It's not the hard, and you don't need to be a dick about it.


----------



## david_z (Dec 14, 2009)

BurtonAvenger said:


> Land on them you're the hugest rider ever you'll crush them into the ground and then you'll never have to deal with them.


I tried that.


----------



## HugestRiderEver (Apr 18, 2011)

I guess I'm the oddball out. I wouldn't find it rude to yell at someone to get out of the landing area. We're not talking about politely needing to get past someone on a bus or something. We're talking about someone in the way who could easily cause me a major injury. Further, most of the people in the landing area are being rude and inconsiderate in the first place.

I wouldn't be harsh to an obvious newbie. However, for the riders who perform a perfect carve only to stop right in the landing area, they deserve a harsh yelling because politeness probably didn't work for them in the past!!!


----------



## BurtonAvenger (Aug 14, 2007)

Fuck it be an asshole. Case in point I roll in to the park after making pow laps all morning I've got my pow rocket and I see this guy getting ready to hit jump 1. He tucks into 1 full speed which is a huge no no, over shoots it, and does a half flip and disappears. We figure he's dead about 3 minutes later he's crawling up the side of jump 2 and unstraps. So I figure I'm safe to hit some jumps like I usually do on my final run home hit 1 fine, go to hit 2 and realize dumbass isn't on the side of the jump so I go around the right side of the lip, and guess who is walking behind the lip where you can't see him fucking retard. I flipped shit and told him to get his ass out of the medium park it's too big for him. 

I wish more people were pricks to douches in the park it saves lives and knees.


----------



## twin89 (Jan 21, 2009)

the more i see how valuable it is to have a non-injured body the more pissed i will become @ these people.

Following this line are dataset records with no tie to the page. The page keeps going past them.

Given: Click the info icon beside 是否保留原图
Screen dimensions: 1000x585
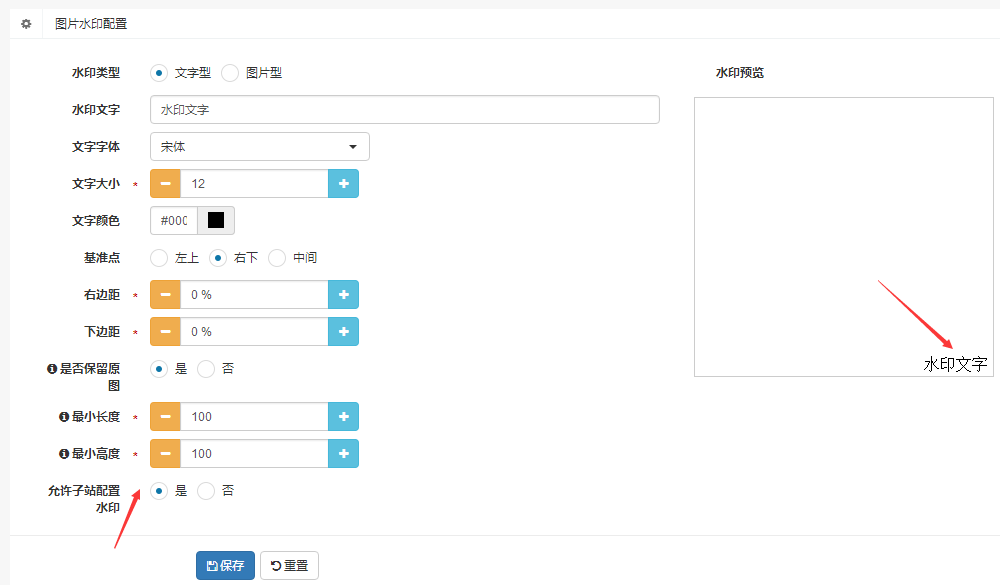Looking at the screenshot, I should click(51, 369).
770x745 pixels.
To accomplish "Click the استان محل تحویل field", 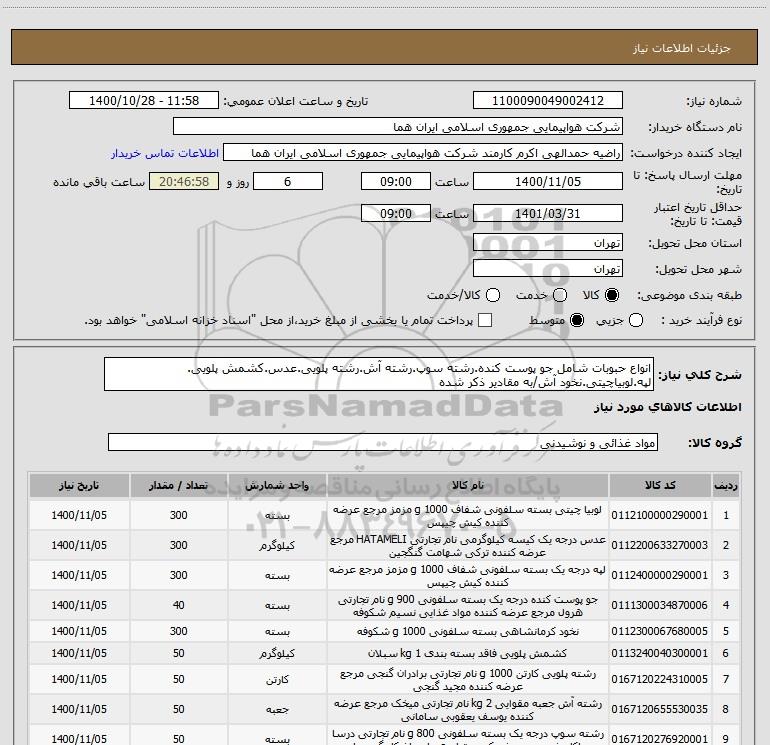I will 547,243.
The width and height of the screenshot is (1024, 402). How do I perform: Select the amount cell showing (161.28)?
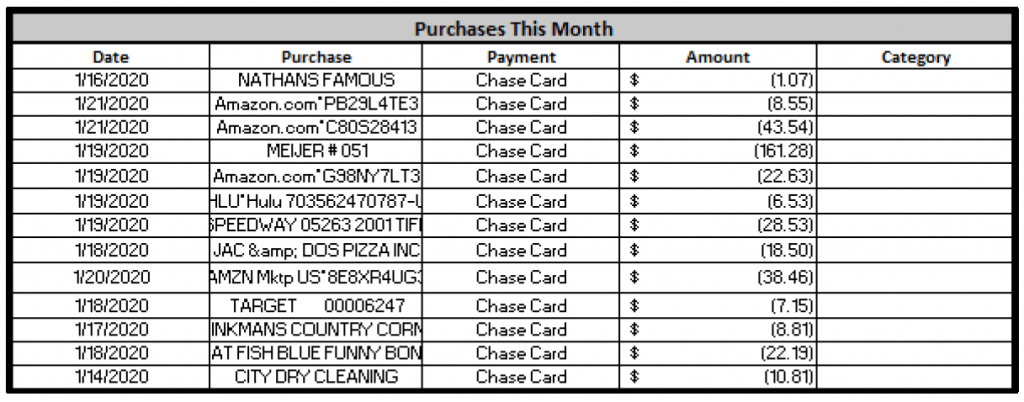717,152
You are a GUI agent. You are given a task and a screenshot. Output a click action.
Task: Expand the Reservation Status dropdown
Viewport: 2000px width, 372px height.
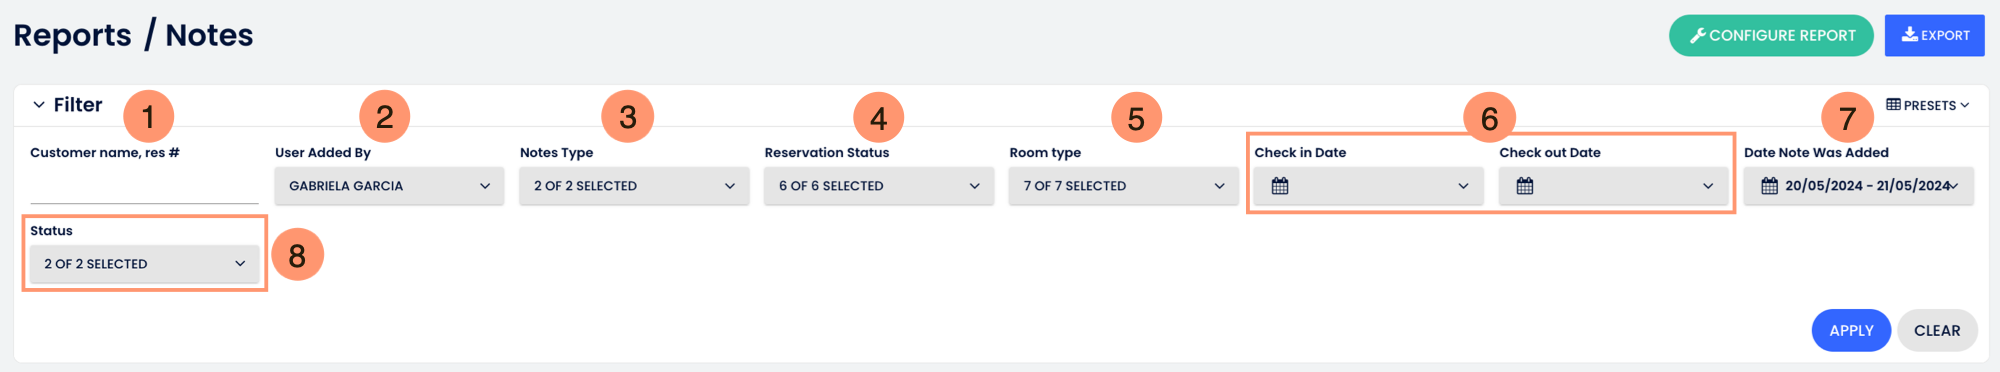pos(879,186)
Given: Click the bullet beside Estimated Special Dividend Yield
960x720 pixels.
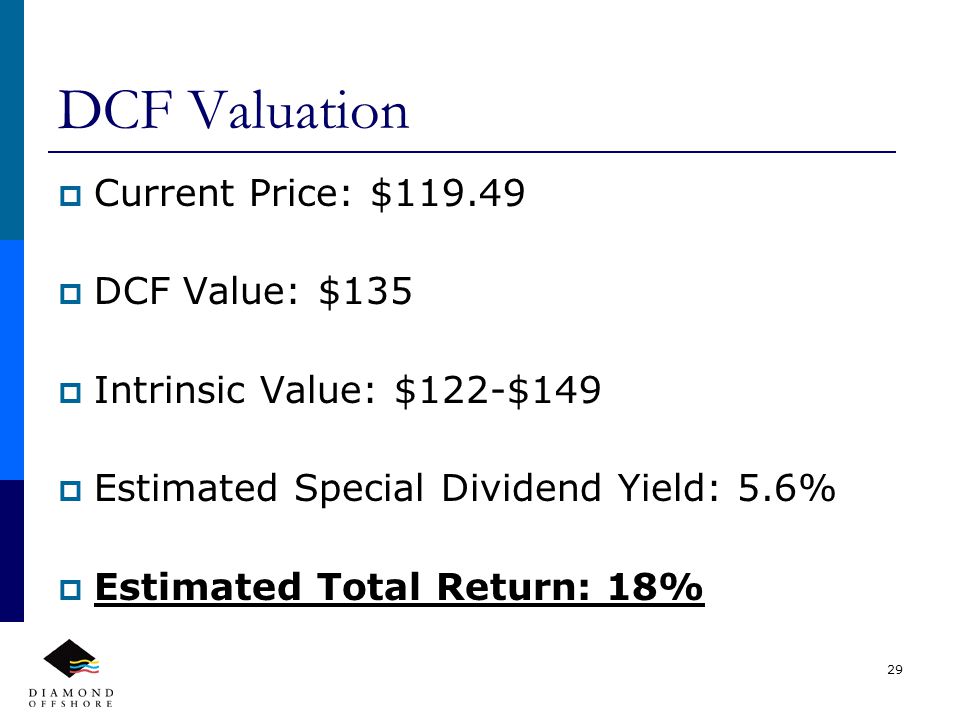Looking at the screenshot, I should [x=70, y=491].
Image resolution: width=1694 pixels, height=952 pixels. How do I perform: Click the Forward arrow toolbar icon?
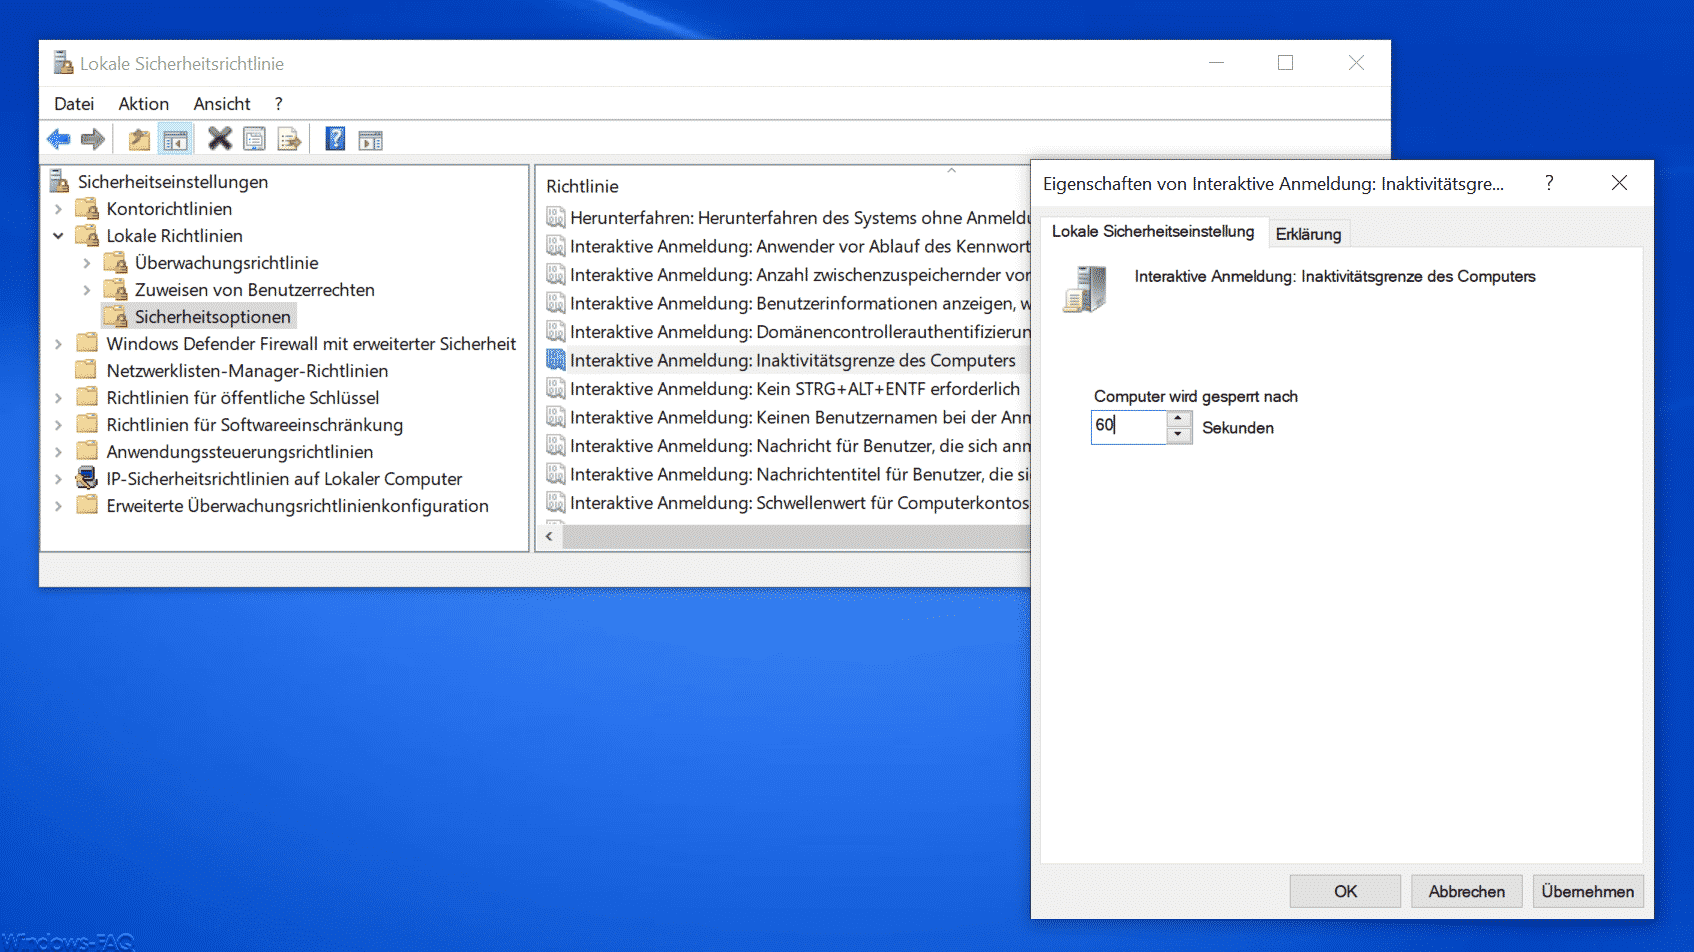(93, 140)

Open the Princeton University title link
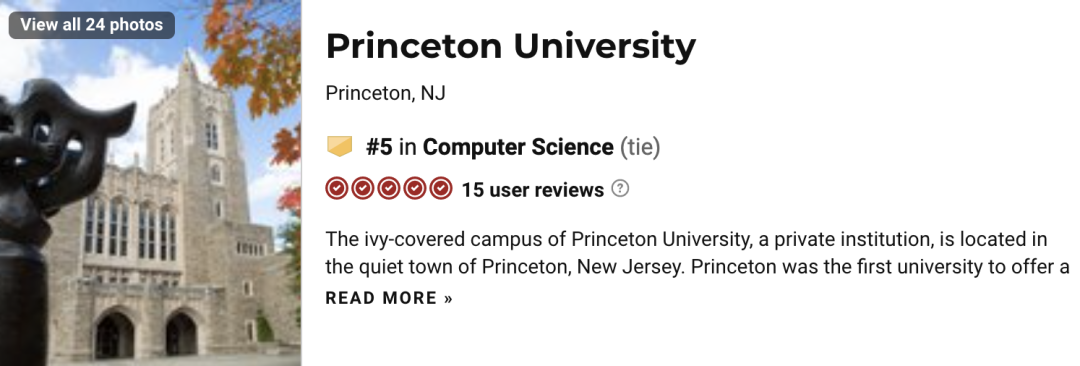pyautogui.click(x=510, y=46)
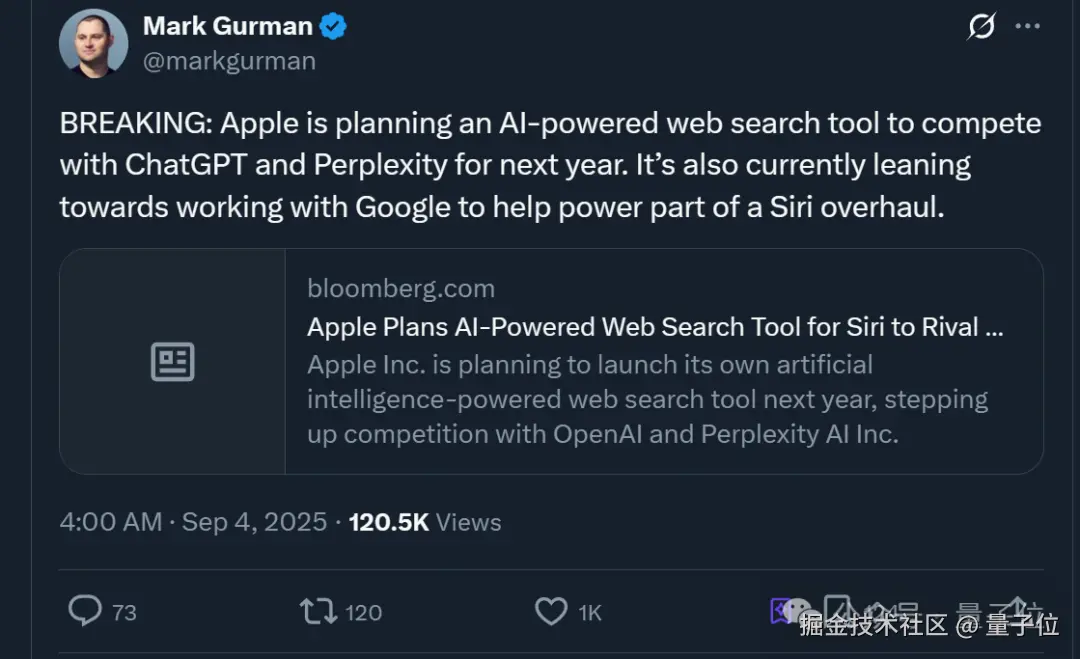Toggle the like heart icon
The image size is (1080, 659).
551,611
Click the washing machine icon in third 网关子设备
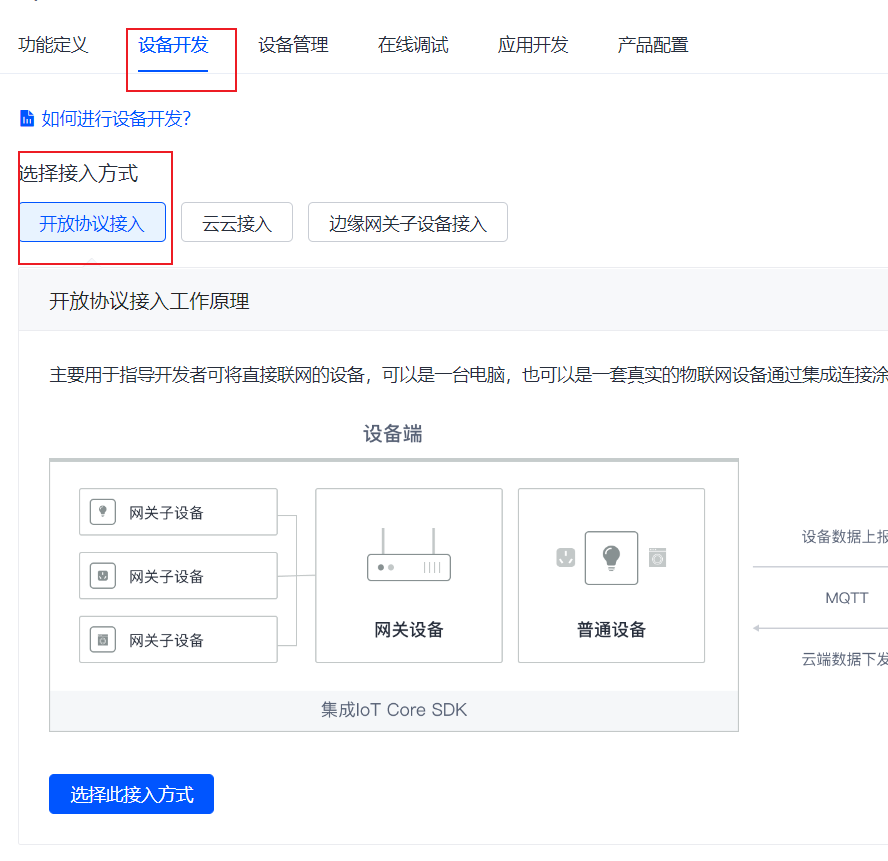The height and width of the screenshot is (861, 888). 101,640
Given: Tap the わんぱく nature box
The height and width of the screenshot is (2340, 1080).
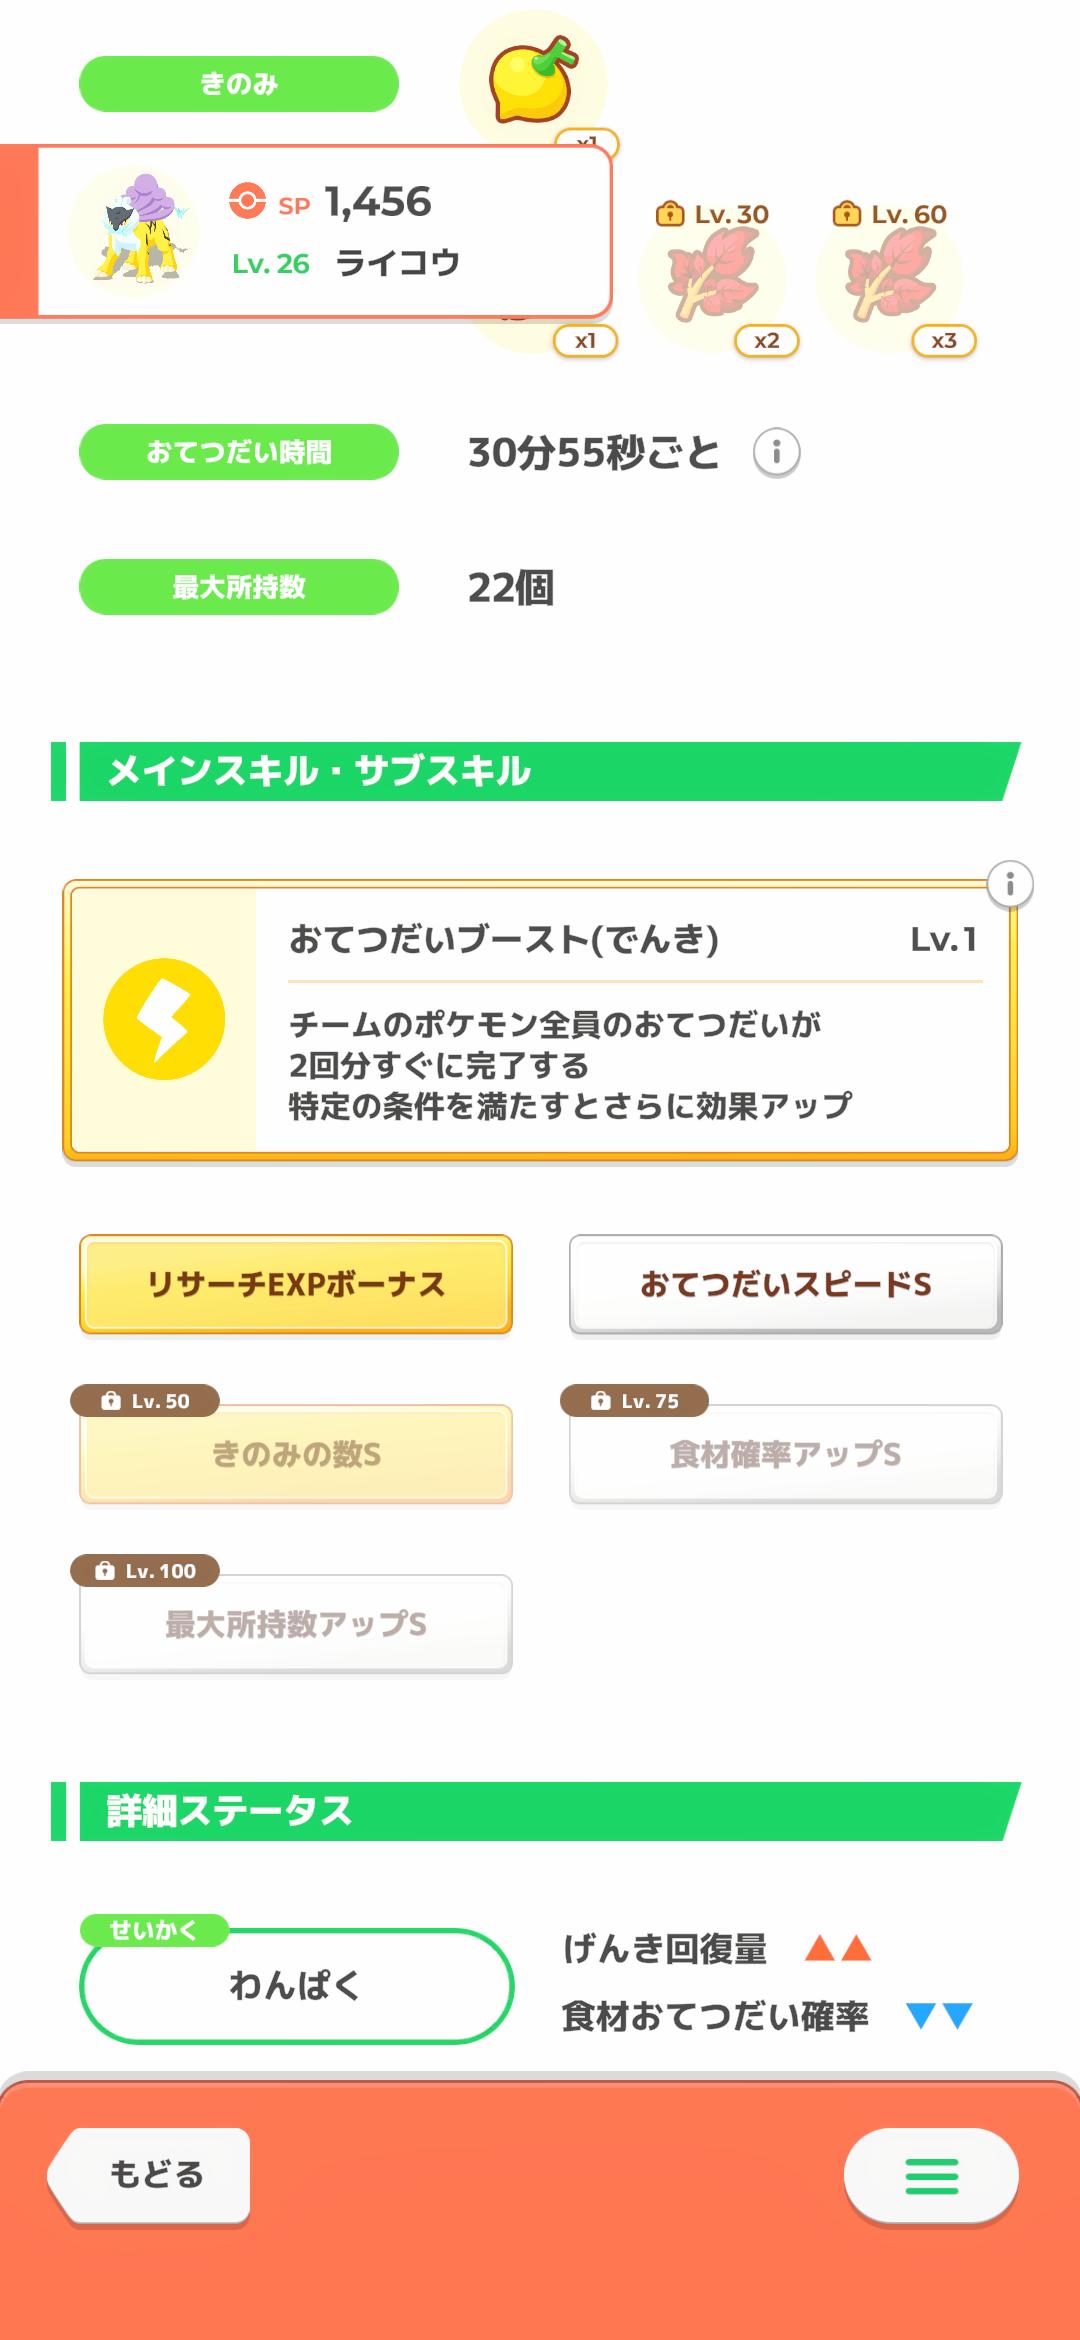Looking at the screenshot, I should point(296,1985).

now that i think about it. "not knowing any better" is actually BS cause there is a huge sign in the front of the park telling about the rules of the park and these fools ignore it and people get hurt because of it.


----------



## Krug (Mar 27, 2010)

linvillegorge said:


> Say something to them about it. Don't be a dick about it, they probably just don't know any better. Or, they do know better and are too damn dumb or douchey not to do it.
> 
> Park douches are why I rarely ever dip into the park and I stay well the fuck away on the weekends.


Good advice! Also good to share with your kids that are trying to learn to ride park. If you bail, get up and get out of the way. 

Similarly, I once saw a guy and his family taking a break sitting down in the middle of a run on the other side of a hill at Copper, not visible to those riding from above him...not good. 

I said something to him like "Probably not the best place to sit", but I'm pretty sure he thought I was being an A-hole. It would have sucked if an out of control rider/skier would've mowed over him and his family- I suppose it would be the other person's fault probably for not seeing them. 

AK


----------



## BurtonAvenger (Aug 14, 2007)

twin89 said:


> the more i see how valuable it is to have a non-injured body the more pissed i will become @ these people.
> 
> now that i think about it. "not knowing any better" is actually BS cause there is a huge sign in the front of the park telling about the rules of the park and these fools ignore it and people get hurt because of it.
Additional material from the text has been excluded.